TASK DESCRIPTION —
Using the records below, filter out every line that lacks "accomplish" and copy the rest.

——

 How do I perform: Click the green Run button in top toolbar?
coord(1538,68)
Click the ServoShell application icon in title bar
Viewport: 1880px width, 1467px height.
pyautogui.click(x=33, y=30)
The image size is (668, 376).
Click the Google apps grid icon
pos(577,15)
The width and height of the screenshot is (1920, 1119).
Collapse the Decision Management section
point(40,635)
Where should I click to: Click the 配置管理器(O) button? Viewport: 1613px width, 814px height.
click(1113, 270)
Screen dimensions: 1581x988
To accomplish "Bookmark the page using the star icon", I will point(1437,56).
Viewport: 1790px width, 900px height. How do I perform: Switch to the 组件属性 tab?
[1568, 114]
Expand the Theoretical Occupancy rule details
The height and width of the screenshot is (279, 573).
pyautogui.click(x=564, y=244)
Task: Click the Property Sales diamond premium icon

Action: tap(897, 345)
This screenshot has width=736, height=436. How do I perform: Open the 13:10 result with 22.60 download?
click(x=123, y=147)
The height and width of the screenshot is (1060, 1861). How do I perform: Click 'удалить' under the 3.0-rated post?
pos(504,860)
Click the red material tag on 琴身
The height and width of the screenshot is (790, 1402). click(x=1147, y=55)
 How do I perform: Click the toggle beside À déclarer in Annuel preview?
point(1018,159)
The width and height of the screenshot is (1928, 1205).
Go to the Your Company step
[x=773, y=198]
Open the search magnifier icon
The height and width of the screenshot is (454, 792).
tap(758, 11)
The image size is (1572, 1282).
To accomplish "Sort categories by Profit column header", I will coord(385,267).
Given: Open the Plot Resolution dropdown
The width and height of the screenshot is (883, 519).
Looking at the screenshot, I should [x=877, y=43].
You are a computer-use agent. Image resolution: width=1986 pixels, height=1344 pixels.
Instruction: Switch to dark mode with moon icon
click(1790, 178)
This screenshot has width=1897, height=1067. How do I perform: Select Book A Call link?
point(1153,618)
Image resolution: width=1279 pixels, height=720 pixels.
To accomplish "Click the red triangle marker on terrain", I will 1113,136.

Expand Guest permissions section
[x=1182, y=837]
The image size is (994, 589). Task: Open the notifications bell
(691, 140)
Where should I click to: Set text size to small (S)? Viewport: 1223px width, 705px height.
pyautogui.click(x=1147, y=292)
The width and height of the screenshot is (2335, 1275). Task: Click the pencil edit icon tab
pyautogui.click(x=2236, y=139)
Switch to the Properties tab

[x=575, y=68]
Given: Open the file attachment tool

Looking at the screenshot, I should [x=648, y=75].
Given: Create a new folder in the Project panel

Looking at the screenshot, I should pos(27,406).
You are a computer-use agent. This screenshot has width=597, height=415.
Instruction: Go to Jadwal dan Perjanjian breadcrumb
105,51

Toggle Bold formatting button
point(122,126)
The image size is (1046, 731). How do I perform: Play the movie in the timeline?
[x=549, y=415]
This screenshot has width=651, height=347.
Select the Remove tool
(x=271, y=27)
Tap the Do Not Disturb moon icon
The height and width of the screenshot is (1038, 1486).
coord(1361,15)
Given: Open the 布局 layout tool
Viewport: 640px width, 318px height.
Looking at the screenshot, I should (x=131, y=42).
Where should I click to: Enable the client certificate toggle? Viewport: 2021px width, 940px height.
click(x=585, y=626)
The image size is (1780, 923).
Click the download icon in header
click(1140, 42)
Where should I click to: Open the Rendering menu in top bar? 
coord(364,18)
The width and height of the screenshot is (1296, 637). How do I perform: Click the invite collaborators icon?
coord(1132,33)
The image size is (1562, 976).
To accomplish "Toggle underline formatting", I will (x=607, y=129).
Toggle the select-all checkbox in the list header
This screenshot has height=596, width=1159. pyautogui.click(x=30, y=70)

——

ANSWER FOR THE TASK —
To accomplish "Bookmark the page using the star icon", I will point(1437,56).
To accomplish "Sort categories by Profit column header", I will coord(385,267).
To accomplish "Click the red triangle marker on terrain", I will 1113,136.
To accomplish "Toggle underline formatting", I will (x=607, y=129).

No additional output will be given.